This patch builds upon feedback received earlier this year to add a "treat BUSY
as timeout" feature to ib_mad. It does NOT implement the ABI/API changes that
would be needed in user space to take advantage of the new feature, but it lays
the groundwork for doing so. In addition, it provides a new module parameter
that allow the administrator to coerce existing code into using the new
capability.
The patch builds upon the randomization/backoff patch I sent earlier today to
add a random factor to timeouts to prevent synchronized storms of MAD queries.
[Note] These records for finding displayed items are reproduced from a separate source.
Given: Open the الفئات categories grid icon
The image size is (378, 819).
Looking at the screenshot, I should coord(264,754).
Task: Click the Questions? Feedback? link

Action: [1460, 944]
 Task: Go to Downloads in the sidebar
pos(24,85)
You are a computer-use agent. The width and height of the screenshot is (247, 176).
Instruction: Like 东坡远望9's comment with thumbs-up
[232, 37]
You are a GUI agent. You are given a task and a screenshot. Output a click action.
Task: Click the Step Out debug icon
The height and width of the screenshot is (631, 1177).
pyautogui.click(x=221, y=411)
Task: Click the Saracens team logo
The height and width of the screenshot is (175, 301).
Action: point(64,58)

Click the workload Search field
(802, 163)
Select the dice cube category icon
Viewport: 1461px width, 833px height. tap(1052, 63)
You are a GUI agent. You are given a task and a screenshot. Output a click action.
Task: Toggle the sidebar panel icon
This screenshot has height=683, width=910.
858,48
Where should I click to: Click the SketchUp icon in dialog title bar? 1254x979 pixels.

I chose to build upon the existing timeout handling because it seemed the best
way to add the functionality without
Initially, I had tried to completely separate BUSY retries from timeout
handling, but that seemed difficult due to the way the timeout code is
structured. As a result, true timeouts and busy handling still use the same
timeout values, but I was still able to address the idea of randomizing the
retry timeout if desired.
By default, the behavior of ib_mad with respect to BUSY responses is unchanged.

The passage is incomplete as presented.